Please write out all the entries exactly, without the pictures.
:::
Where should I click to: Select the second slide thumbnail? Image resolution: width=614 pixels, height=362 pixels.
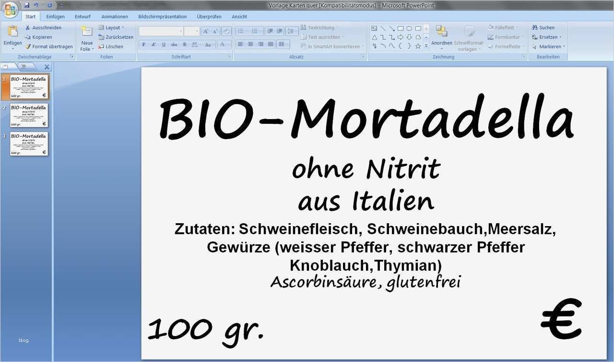coord(29,115)

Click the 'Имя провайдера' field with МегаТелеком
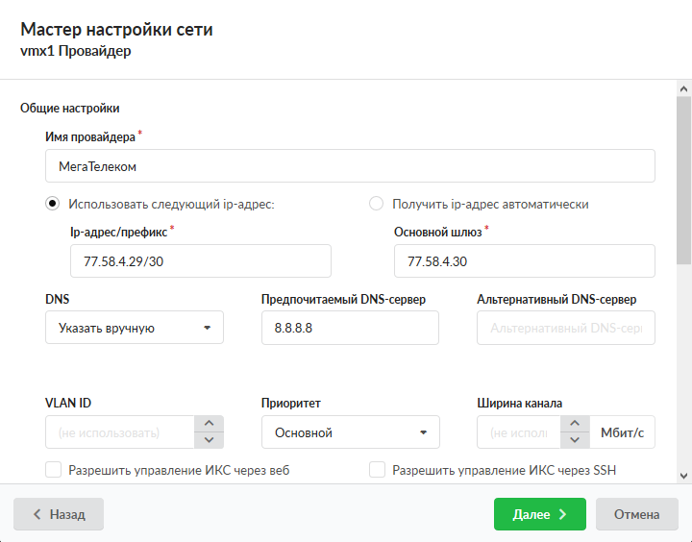click(x=350, y=166)
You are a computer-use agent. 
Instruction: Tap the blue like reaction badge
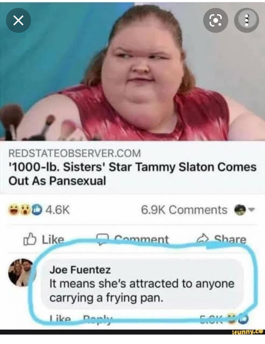click(x=37, y=210)
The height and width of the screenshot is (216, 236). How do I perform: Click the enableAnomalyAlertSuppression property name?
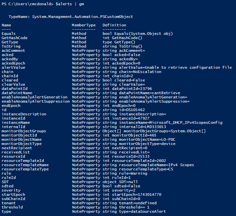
:::
§ **RESULT BELOW**
Where should I click to: Select the second slide thumbnail? Image resolution: width=614 pixels, height=362 pixels.
coord(29,115)

Click the 'Имя провайдера' field with МегаТелеком
click(x=350, y=166)
You are a computer-use agent. 
Instruction: Tap the blue like reaction badge
click(x=37, y=210)
The height and width of the screenshot is (216, 236). How do I perform: Click the enableAnomalyAlertSuppression property name?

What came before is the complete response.